> **Stored data entries**
- - - - -
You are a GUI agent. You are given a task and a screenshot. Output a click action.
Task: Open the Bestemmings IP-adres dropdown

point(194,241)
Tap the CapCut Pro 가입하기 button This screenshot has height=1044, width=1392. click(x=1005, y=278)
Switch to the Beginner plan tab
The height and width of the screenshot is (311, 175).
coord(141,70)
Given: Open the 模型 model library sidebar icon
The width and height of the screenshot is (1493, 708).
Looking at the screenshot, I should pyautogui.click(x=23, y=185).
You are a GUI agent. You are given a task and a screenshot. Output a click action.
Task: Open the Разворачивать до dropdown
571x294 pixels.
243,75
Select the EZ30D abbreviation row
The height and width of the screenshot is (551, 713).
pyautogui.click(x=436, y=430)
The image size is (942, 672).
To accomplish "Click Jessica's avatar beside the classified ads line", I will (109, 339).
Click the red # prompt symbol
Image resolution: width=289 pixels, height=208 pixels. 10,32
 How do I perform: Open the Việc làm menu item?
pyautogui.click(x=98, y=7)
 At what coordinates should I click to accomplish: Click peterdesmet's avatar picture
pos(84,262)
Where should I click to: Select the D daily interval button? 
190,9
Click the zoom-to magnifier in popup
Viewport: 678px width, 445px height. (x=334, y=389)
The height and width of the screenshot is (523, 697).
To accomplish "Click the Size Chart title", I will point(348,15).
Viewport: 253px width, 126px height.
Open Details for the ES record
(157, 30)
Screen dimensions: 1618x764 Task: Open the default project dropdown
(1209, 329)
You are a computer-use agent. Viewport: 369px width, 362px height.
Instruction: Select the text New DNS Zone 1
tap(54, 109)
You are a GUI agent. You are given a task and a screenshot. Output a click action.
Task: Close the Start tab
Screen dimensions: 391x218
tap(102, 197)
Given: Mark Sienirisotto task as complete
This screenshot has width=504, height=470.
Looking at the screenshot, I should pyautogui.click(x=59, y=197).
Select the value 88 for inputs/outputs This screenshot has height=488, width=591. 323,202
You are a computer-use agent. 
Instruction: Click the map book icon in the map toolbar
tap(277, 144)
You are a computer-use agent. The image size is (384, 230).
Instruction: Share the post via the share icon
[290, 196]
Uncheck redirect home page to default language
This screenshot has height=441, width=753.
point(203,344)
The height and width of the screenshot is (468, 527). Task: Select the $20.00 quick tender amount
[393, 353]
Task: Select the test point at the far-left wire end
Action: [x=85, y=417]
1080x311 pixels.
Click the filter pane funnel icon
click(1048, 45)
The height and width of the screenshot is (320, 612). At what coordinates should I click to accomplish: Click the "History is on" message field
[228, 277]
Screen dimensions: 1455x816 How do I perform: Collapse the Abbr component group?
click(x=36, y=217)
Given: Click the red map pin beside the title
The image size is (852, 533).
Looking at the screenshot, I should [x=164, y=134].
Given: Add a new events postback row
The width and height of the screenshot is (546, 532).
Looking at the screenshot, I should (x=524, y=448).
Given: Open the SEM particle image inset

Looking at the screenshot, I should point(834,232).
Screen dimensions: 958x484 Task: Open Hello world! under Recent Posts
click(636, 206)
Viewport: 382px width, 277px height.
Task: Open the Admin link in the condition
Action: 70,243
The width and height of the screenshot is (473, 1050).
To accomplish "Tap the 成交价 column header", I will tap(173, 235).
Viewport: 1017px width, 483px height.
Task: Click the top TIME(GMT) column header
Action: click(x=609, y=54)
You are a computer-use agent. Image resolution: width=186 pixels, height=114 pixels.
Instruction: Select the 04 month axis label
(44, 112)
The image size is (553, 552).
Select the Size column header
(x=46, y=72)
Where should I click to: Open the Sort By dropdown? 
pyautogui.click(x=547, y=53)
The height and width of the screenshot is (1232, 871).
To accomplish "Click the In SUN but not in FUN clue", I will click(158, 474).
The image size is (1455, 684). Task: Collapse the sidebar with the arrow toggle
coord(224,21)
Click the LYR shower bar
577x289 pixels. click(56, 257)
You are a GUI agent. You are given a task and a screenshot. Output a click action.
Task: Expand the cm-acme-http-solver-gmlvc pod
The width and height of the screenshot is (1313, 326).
- - - - -
> **EXERCISE INSTRUCTIONS**
The data must be duplicated exactly, with nothing left out.

> **FINAL ANSWER**
You are a GUI agent. You are given a task and a screenshot. Output a click action.
Task: Open the Bestemmings IP-adres dropdown

point(194,241)
Tap the CapCut Pro 가입하기 button This screenshot has height=1044, width=1392. click(x=1005, y=278)
Switch to the Beginner plan tab
The height and width of the screenshot is (311, 175).
coord(141,70)
Given: Open the 模型 model library sidebar icon
The width and height of the screenshot is (1493, 708).
Looking at the screenshot, I should pyautogui.click(x=23, y=185).
You are a GUI agent. You are given a task and a screenshot. Output a click action.
Task: Open the Разворачивать до dropdown
571x294 pixels.
243,75
Select the EZ30D abbreviation row
The height and width of the screenshot is (551, 713).
pyautogui.click(x=436, y=430)
The image size is (942, 672).
To accomplish "Click Jessica's avatar beside the classified ads line", I will (109, 339).
Click the red # prompt symbol
Image resolution: width=289 pixels, height=208 pixels. 10,32
 How do I perform: Open the Việc làm menu item?
pyautogui.click(x=98, y=7)
 At what coordinates should I click to accomplish: Click peterdesmet's avatar picture
pos(84,262)
Where should I click to: Select the D daily interval button? 
190,9
Click the zoom-to magnifier in popup
Viewport: 678px width, 445px height. (x=334, y=389)
The height and width of the screenshot is (523, 697).
To accomplish "Click the Size Chart title", I will point(348,15).
Viewport: 253px width, 126px height.
Open Details for the ES record
(157, 30)
Screen dimensions: 1618x764 Task: Open the default project dropdown
(1209, 329)
You are a computer-use agent. Viewport: 369px width, 362px height.
Instruction: Select the text New DNS Zone 1
tap(54, 109)
You are a GUI agent. You are given a task and a screenshot. Output a click action.
Task: Close the Start tab
Screen dimensions: 391x218
tap(102, 197)
Given: Mark Sienirisotto task as complete
This screenshot has width=504, height=470.
Looking at the screenshot, I should pyautogui.click(x=59, y=197).
Select the value 88 for inputs/outputs This screenshot has height=488, width=591. 323,202
You are a computer-use agent. 
Instruction: Click the map book icon in the map toolbar
tap(277, 144)
You are a computer-use agent. The image size is (384, 230).
Instruction: Share the post via the share icon
[290, 196]
Uncheck redirect home page to default language
This screenshot has height=441, width=753.
point(203,344)
The height and width of the screenshot is (468, 527). Task: Select the $20.00 quick tender amount
[393, 353]
Task: Select the test point at the far-left wire end
Action: [x=85, y=417]
1080x311 pixels.
Click the filter pane funnel icon
click(1048, 45)
The height and width of the screenshot is (320, 612). At what coordinates should I click to accomplish: Click the "History is on" message field
[228, 277]
Screen dimensions: 1455x816 How do I perform: Collapse the Abbr component group?
click(x=36, y=217)
Given: Click the red map pin beside the title
The image size is (852, 533).
Looking at the screenshot, I should [x=164, y=134].
Given: Add a new events postback row
The width and height of the screenshot is (546, 532).
Looking at the screenshot, I should (x=524, y=448).
Given: Open the SEM particle image inset

Looking at the screenshot, I should point(834,232).
Screen dimensions: 958x484 Task: Open Hello world! under Recent Posts
click(636, 206)
Viewport: 382px width, 277px height.
Task: Open the Admin link in the condition
Action: 70,243
The width and height of the screenshot is (473, 1050).
To accomplish "Tap the 成交价 column header", I will tap(173, 235).
Viewport: 1017px width, 483px height.
Task: Click the top TIME(GMT) column header
Action: click(x=609, y=54)
You are a computer-use agent. Image resolution: width=186 pixels, height=114 pixels.
Instruction: Select the 04 month axis label
(44, 112)
The image size is (553, 552).
Select the Size column header
(x=46, y=72)
Where should I click to: Open the Sort By dropdown? 
pyautogui.click(x=547, y=53)
The height and width of the screenshot is (1232, 871).
To accomplish "Click the In SUN but not in FUN clue", I will click(158, 474).
The image size is (1455, 684). Task: Collapse the sidebar with the arrow toggle
coord(224,21)
Click the LYR shower bar
577x289 pixels. click(56, 257)
You are a GUI agent. You are given a task and a screenshot. Output a click action.
Task: Expand the cm-acme-http-solver-gmlvc pod
The width and height of the screenshot is (1313, 326).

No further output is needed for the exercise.